Sans entrer dans cette discussion, nous dirons seulement que par le témoignage des PP. Martini, Magaillans, Gaubil, Semedo, auxquels nous devons joindre M. Fourmont, il paroit prouvé que les Chinois se sont servis des images pour les choses que la peinture peut mettre sous les yeux, & des symboles, pour représenter par allégorie ou par allusion, les choses qui ne le peuvent être par elles-mêmes. Suivant les auteurs que nous venons de nommer, les Chinois ont eu des caracteres représentatifs des choses, pour celles qui ont une forme & des signes arbitraires, pour celles qui n’en ont point. Cette idée ne seroit-elle qu’une conjecture ?

On pourroit peut-être, en distinguant les tems, concilier les deux opinions différentes au sujet des caracteres chinois. Celle qui veut qu’ils ayent été originairement des représentations grossieres des choses, se renfermeroit dans les caracteres inventés par Tsang-kié, & dans ceux qui peuvent avoir de l’analogie avec les choses qui ont une forme ; & la tradition des critiques chinois, citée par M. Freret, qui regarde les caracteres comme des signes arbitraires dans leur origine, remonteroit jusqu’aux caracteres inventés sous Chun.

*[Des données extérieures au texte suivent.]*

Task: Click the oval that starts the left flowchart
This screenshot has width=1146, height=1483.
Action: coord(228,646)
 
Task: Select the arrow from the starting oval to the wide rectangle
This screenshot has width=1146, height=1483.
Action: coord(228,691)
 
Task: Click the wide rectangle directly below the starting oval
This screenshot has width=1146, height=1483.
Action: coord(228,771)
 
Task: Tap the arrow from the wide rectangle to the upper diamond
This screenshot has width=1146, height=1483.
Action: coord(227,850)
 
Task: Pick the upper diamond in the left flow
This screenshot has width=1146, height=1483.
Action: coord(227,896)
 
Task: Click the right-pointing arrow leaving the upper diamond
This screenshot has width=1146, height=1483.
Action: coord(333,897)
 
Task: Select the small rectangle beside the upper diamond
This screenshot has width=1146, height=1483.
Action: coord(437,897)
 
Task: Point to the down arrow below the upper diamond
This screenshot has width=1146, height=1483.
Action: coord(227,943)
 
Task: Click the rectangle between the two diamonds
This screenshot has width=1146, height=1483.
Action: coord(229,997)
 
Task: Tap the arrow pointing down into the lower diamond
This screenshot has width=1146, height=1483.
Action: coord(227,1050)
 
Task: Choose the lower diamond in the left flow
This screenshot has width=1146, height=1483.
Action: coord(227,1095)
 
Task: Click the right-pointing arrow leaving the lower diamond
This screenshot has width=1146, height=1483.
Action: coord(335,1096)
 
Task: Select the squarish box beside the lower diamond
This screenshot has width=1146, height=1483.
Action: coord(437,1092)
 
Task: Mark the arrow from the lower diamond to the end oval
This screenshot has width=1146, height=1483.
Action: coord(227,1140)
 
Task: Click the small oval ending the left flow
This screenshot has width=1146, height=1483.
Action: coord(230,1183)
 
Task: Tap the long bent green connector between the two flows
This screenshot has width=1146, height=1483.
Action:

Quoi qu’il en soit : s’il est vrai que les caracteres chinois ayent essuyé mille variations, comme on n’en peut douter, il n’est plus possible de reconnoître comment ils proviennent d’une écriture qui n’a été qu’une simple peinture ; mais il n’en est pas moins vraissemblable que l’écriture des Chinois a dû commencer comme celle des Egyptiens. Article de M. le Chevalier de Jaucourt.

Ecriture des Egyptiens, (Histoire anc.) Les Egyptiens ont eu différens genres & différentes especes d’écritures, suivant l’ordre du tems dans lequel chacune a été inventée ou perfectionnée. Comme toutes ces différentes sortes d’écritures ont été confondues par les anciens auteurs & par la plûpart des modernes, il est important de les bien distinguer, d’après M. Warburthon, qui le premier a répandu la lumiere sur cette partie de l’ancienne littérature. On peut rapporter toutes les écritures des Egyptiens à quatre sortes : indiquons-les par ordre.

1°. L’hiéroglyphique, qui se subdivisoit en curiologique, dont l’écritûre étoit plus grossiere ; & en tropique, où il paroissoit plus d’art.

2°. La symbolique, qui étoit double aussi ; l’une plus simple, & tropique ; l’autre plus mystérieuse, & allégorique.

Ces deux écritures, l’hiéroglyphique & la symbolique, qui ont été connues sous le terme générique d’hiéroglyphes, que l’on distinguoit en hiéroglyphes propres & en hiéroglyphes symboliques, n’étoient pas formées avec les lettres d’un alphabet ; mais elles l’étoient par des marques ou caracteres qui tenoient lieu des choses, & non des mots.